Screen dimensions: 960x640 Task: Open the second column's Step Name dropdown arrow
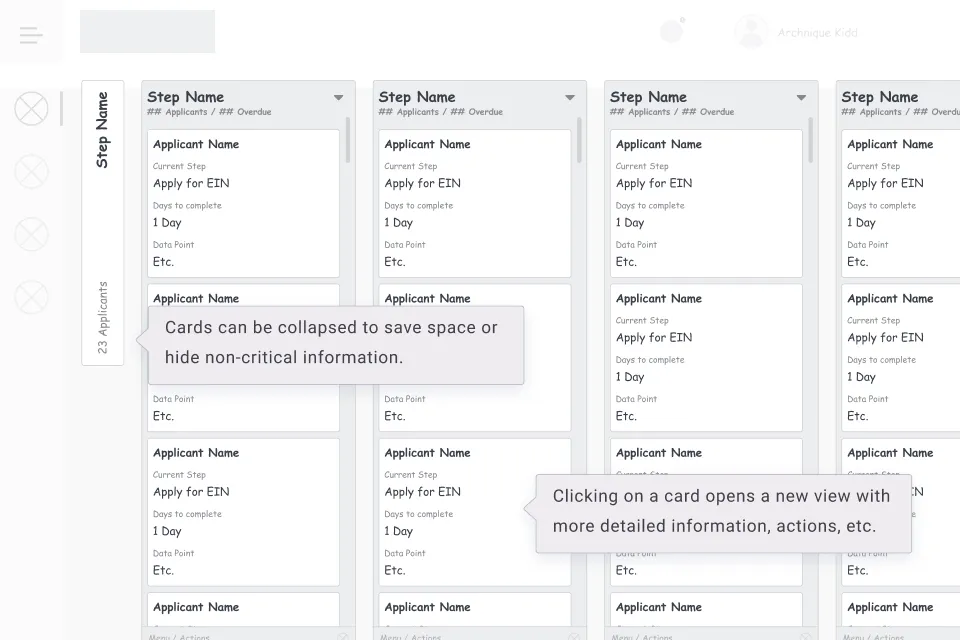pos(569,98)
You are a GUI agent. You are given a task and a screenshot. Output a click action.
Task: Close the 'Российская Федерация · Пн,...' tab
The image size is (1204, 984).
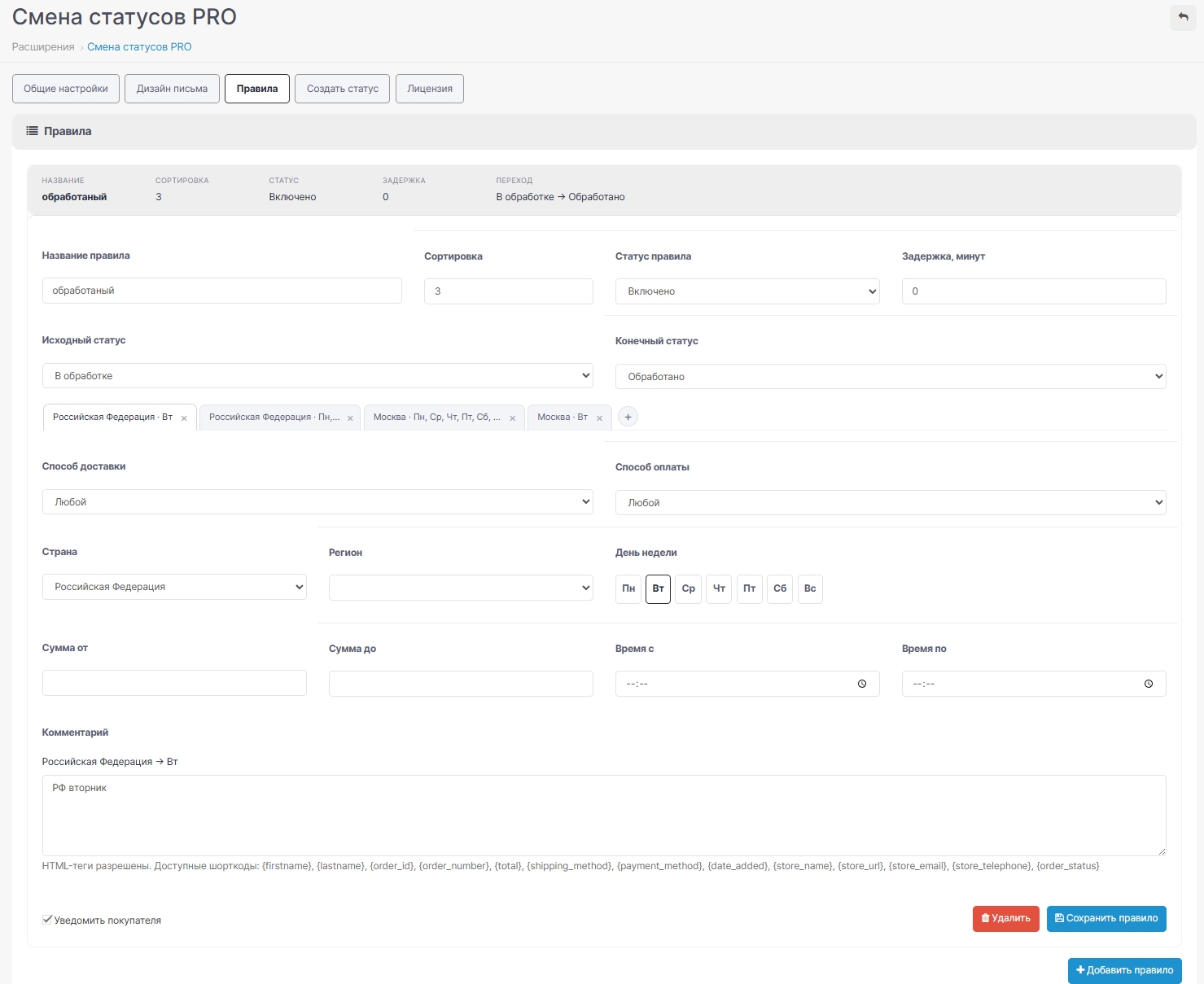[350, 418]
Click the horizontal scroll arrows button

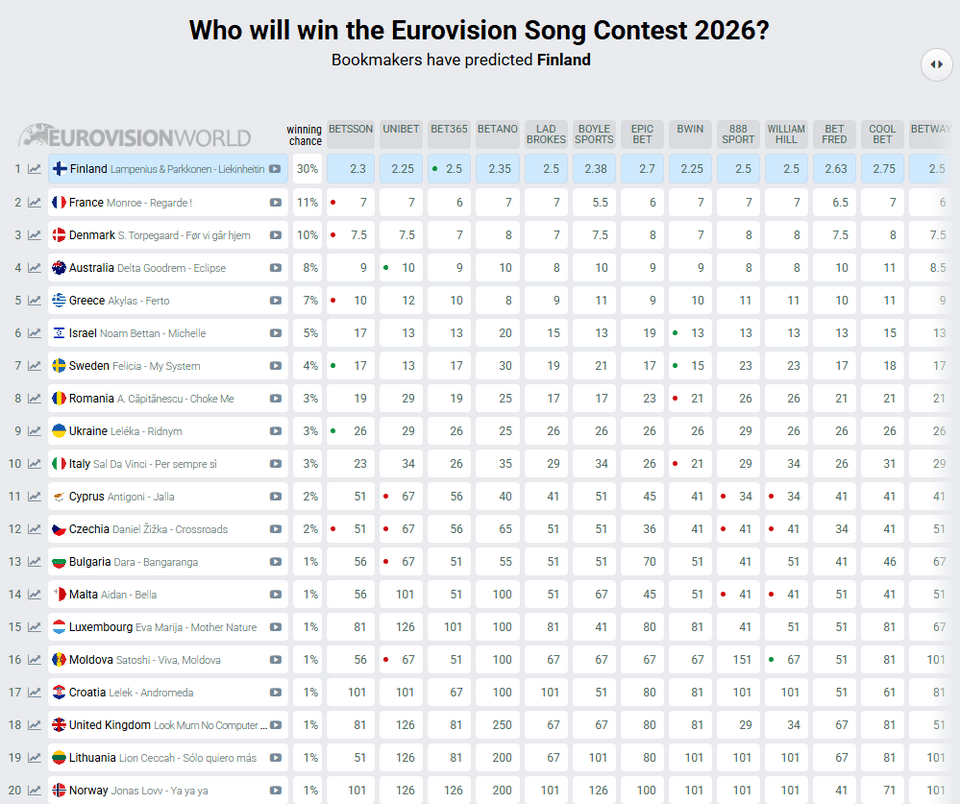(936, 64)
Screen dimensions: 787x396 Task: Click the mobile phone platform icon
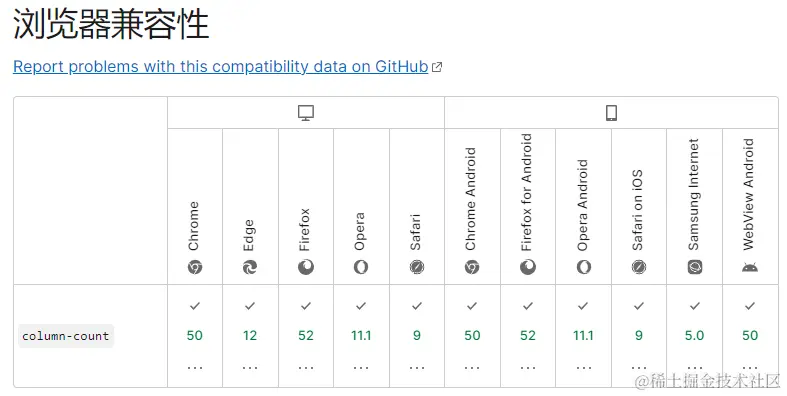611,113
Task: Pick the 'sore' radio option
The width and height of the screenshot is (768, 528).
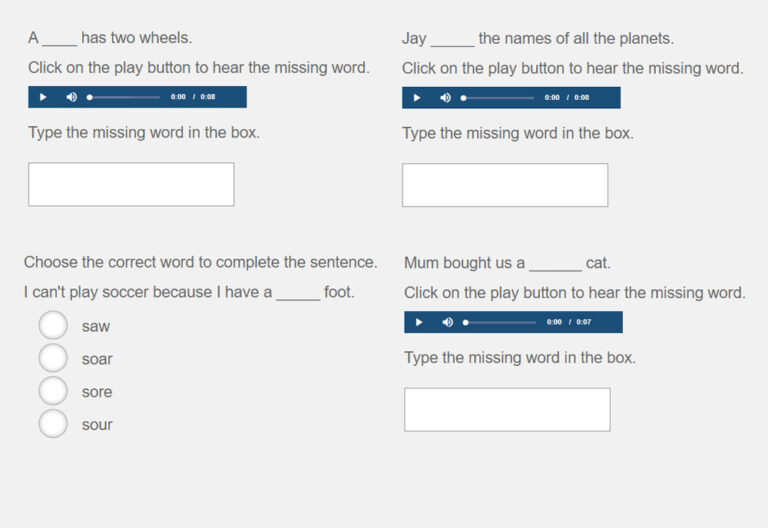Action: click(53, 391)
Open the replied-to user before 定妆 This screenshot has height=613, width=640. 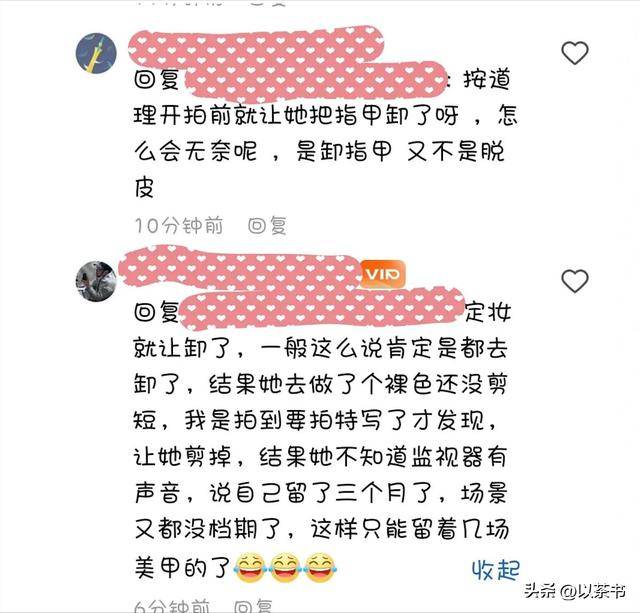322,309
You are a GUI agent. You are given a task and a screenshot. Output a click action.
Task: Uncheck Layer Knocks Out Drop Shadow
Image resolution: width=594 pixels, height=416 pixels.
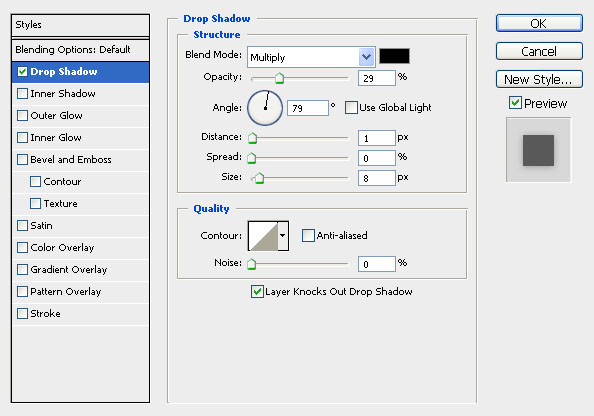click(257, 292)
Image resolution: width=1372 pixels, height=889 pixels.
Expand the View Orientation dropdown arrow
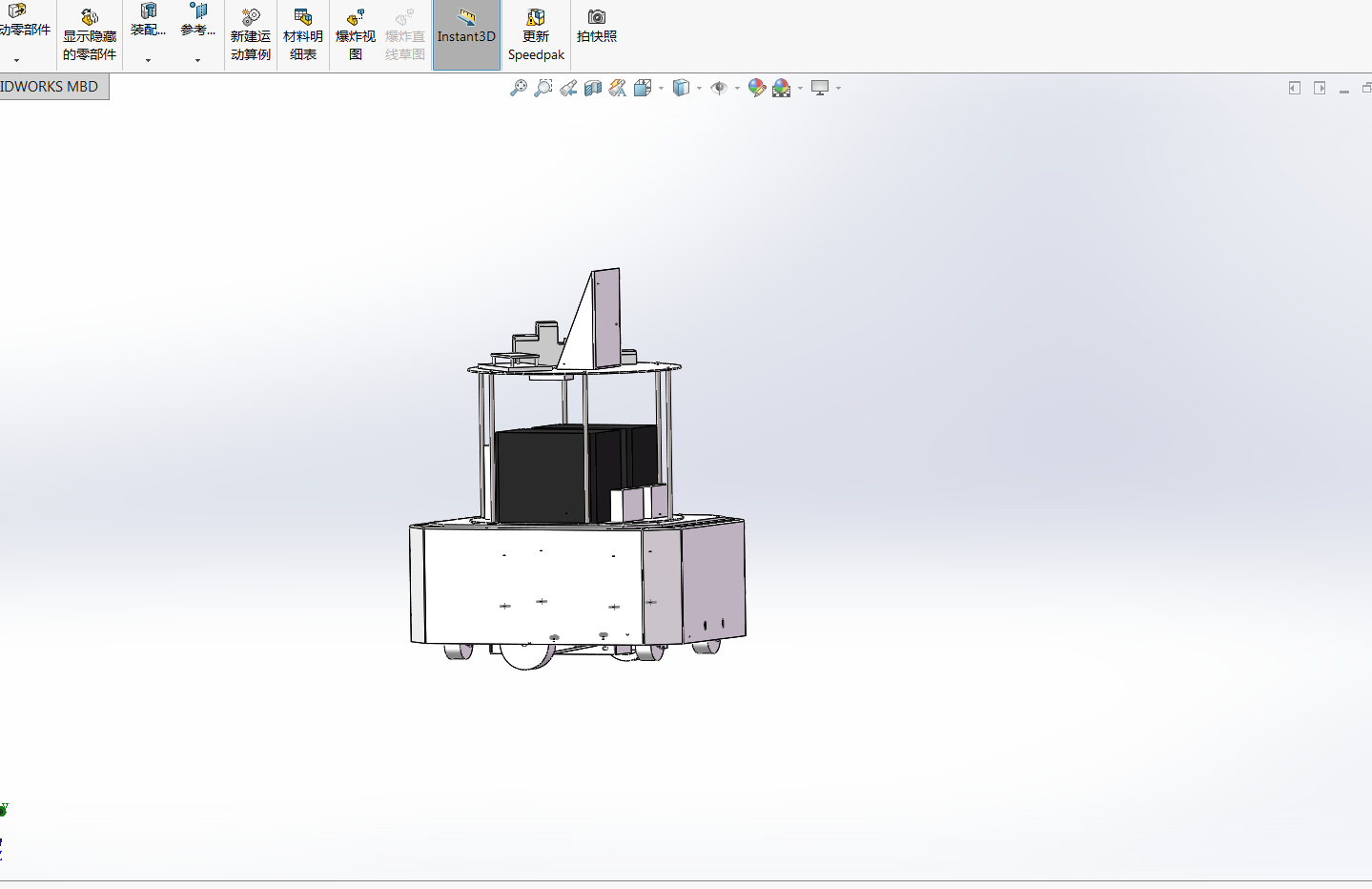[661, 89]
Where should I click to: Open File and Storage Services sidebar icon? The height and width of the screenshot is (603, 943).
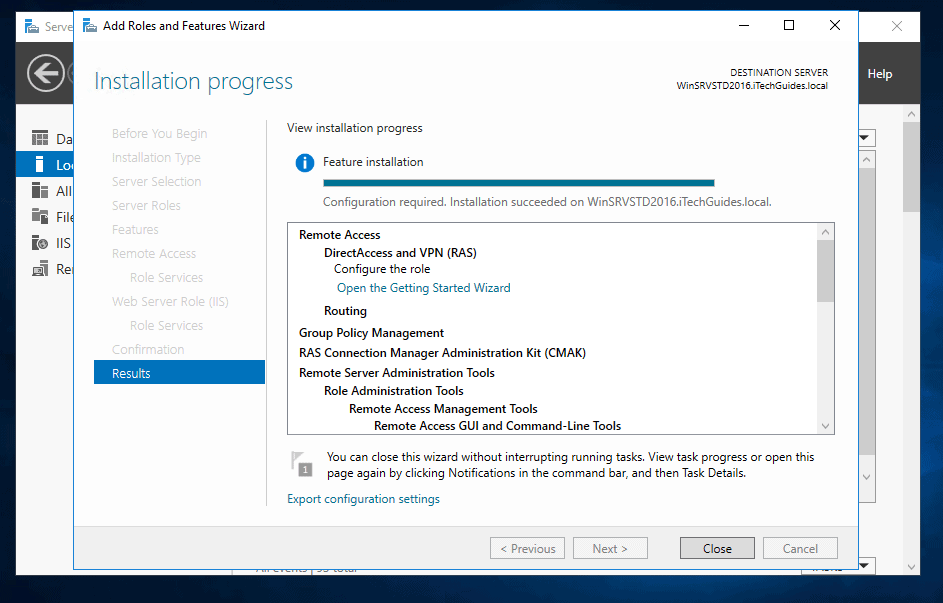click(40, 217)
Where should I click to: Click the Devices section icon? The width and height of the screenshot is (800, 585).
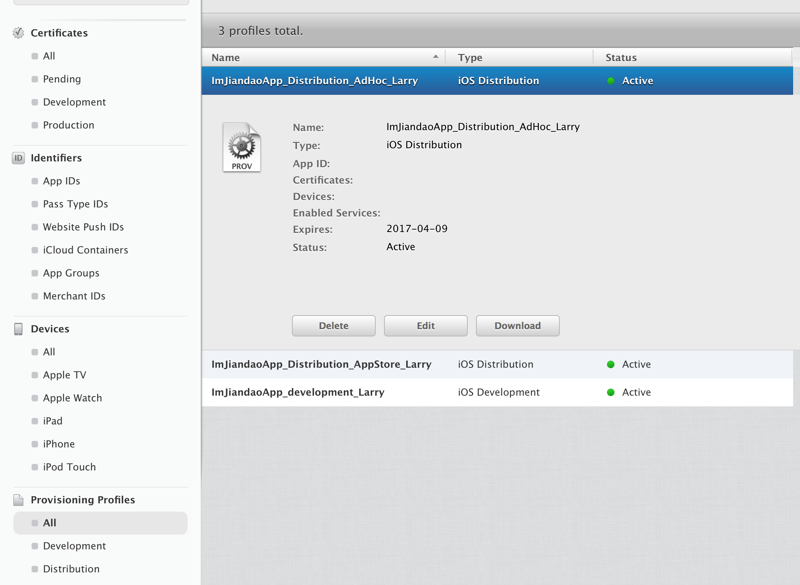[x=18, y=329]
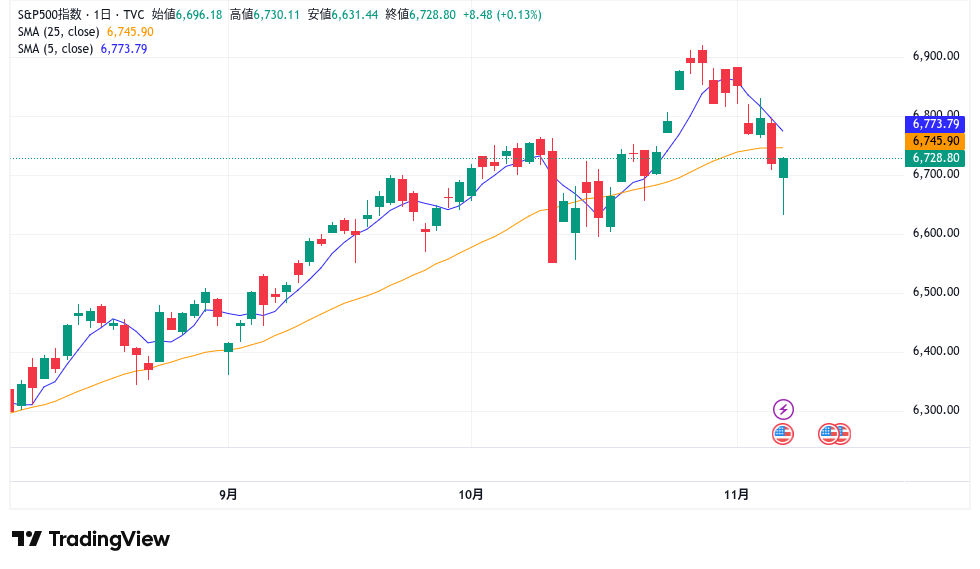Click the 6,900.00 price scale label
980x569 pixels.
(936, 56)
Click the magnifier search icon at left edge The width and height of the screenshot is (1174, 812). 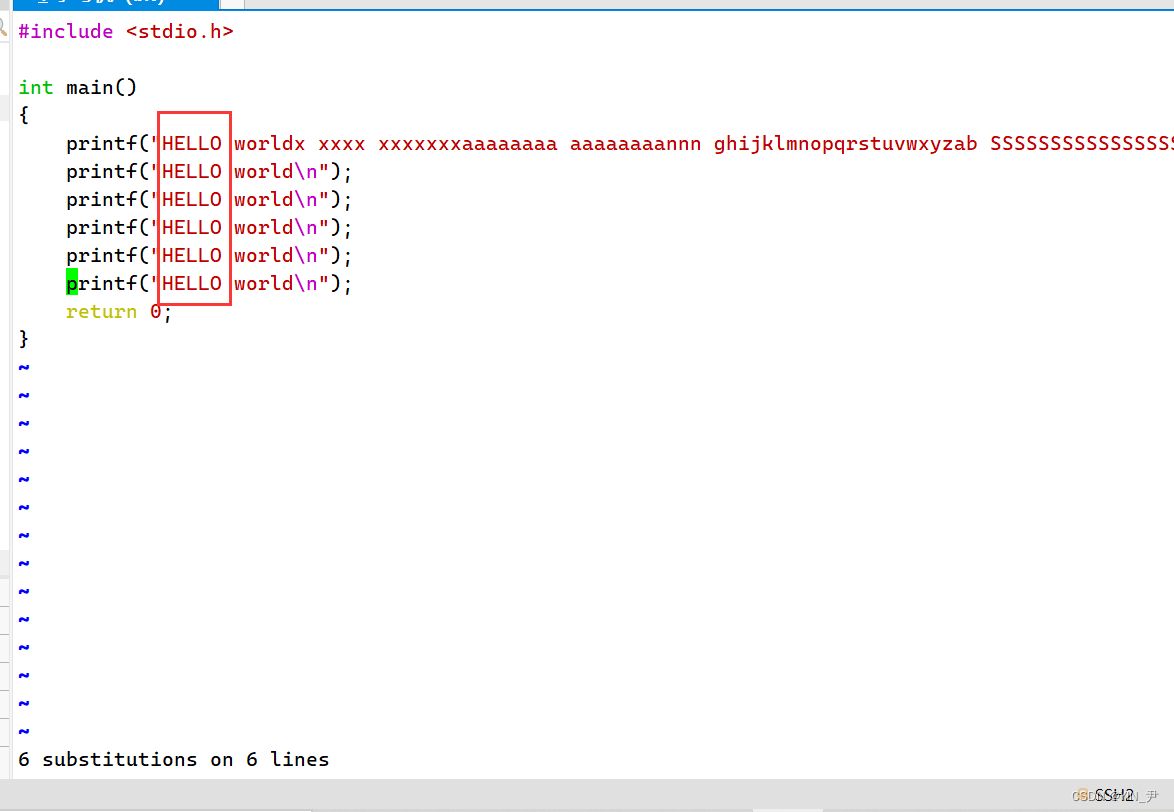(4, 26)
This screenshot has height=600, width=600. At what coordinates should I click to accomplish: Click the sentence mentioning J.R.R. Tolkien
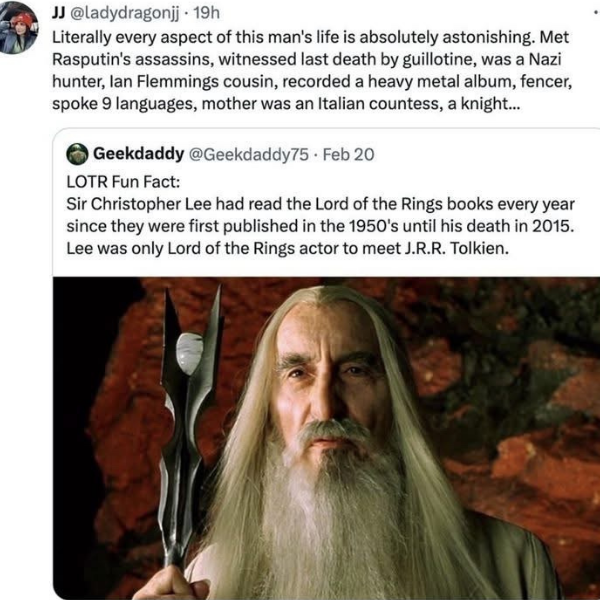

━━━━━━━━━━━━━━━━━━━━

> What is asked
Could you retype the material between the lines holding "Image resolution: width=1372" and "click(40, 217)", inclusive, word for word? Please leave the pictures out of your answer.

> Complete response
Image resolution: width=1372 pixels, height=889 pixels.
Expand the View Orientation dropdown arrow
[661, 89]
Where should I click to: Open File and Storage Services sidebar icon? The height and width of the screenshot is (603, 943).
click(40, 217)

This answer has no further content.